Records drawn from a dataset
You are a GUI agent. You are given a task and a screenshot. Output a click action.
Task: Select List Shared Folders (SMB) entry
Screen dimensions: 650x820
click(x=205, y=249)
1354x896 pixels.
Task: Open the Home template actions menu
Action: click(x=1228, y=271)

# Brief
Reproduce, word for word, all of the entries above.

# Solution for this exercise
You are a GUI agent. You are given a task and a screenshot. Output a click action.
Task: Select List Shared Folders (SMB) entry
Screen dimensions: 650x820
click(x=205, y=249)
1354x896 pixels.
Task: Open the Home template actions menu
Action: click(x=1228, y=271)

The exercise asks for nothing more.